He discusses Burning Man and what makes it so life-changing for people; the sliding scale of psychedelics and the need to regularly do a hard reset of our brains; neuroplasticity; his issues with virtual reality; what Hanukkah has to do with psychedelics; eschatothesia; permaculture and sustainability; and radical hope- the belief in an unknown future that one commits to nonetheless, even in the face of certain doom.
Notable Quotes
“Burning Man is, I think, arguably the most potent transformation engine ever assembled on this planet. I don’t think at any point in history have you ever had that many people – 70 to 80 thousand humans – gathered together at one time, all so concretely and coherently in a mind-blown and open state.”
“The relentless pursuit of freedom becomes a prison house of its own. So you’re not free; you’re actually incapable of committing to anything of lasting value, and therefore, because you have nothing of lasting value to ballast yourself or to justify sacrificing or trade offs, you’re forever seeking the new and the novel. And that just becomes a hamster wheel straight into the Hell realms. So I would say that the freedom of no escape, the freedom of finding your hill to die, the place to take your stand is a non-negotiable part of manhood.”

■ Recorded data
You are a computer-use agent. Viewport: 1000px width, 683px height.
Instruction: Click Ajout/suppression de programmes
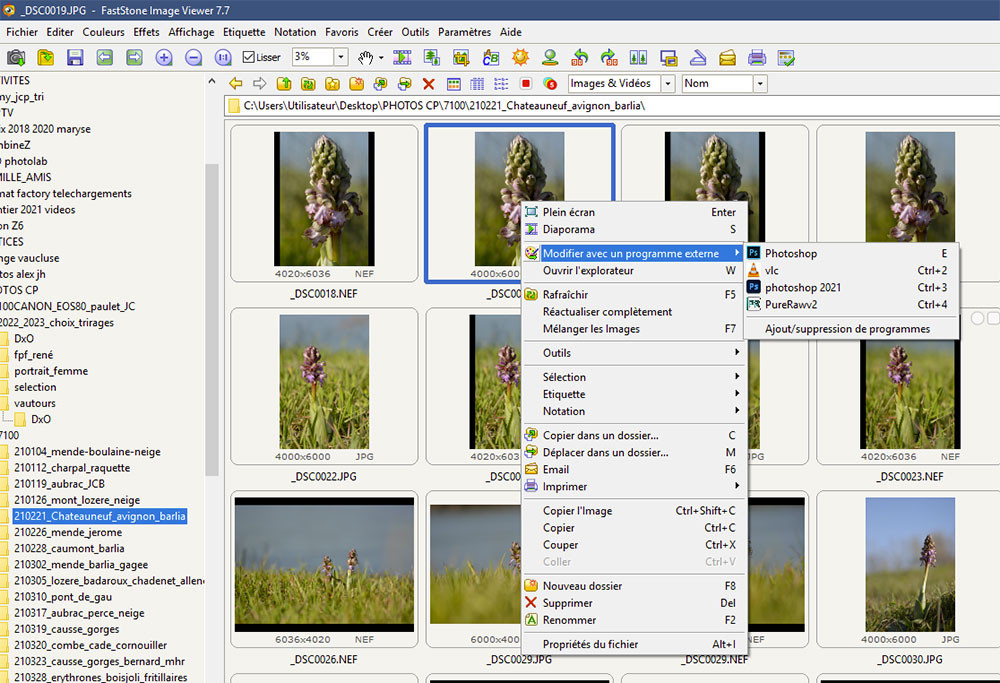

■ Complete the following
a – Name each topic that the opening paragraph of the Burning Man excerpt says he discusses.
b – Write what follows the last quote in the Burning Man excerpt.

■ Answers to the exercises
a –
- Burning Man and what makes it so life-changing for people
- The sliding scale of psychedelics and the need to regularly do a hard reset of our brains
- Neuroplasticity
- His issues with virtual reality
- What Hanukkah has to do with psychedelics
- Eschatothesia
- Permaculture and sustainability
- Radical hope, the belief in an unknown future that one commits to nonetheless, even in the face of certain doom

b –
“Most of us are seeking fucking sugar high joy: distractions, diversions, novelties, quick fixes. And that’s the wrong kind of joy. That is not going to work. But deep, true, abiding joy – ‘We’re all dead men walking,’ ‘Today is a good day to die,’ [attitude], like Leonidas and Thermopylae …It’s that level of out-of-fucks, non-bargaining commitment that gets us access to the joy on the other side of all the facts.”
Links
Burningman.org: Researchers Share First Findings on Burners’ Transformative Experiences
Nature.com: Prosocial correlates of transformative experiences at secular multi-day mass gatherings
The Master Switch: The Rise and Fall of Information Empires, by Tim Wu
Radical Hope: Ethics in the Face of Cultural Devastation, by Jonathan Lear
Goodreads.com: Talmud “Do not be daunted by the enormity…” quote
Psychedelics Today: Wade Davis – Ayahuasca and a New Hope for Colombia
IMDB.com: “The Biggest Little Farm”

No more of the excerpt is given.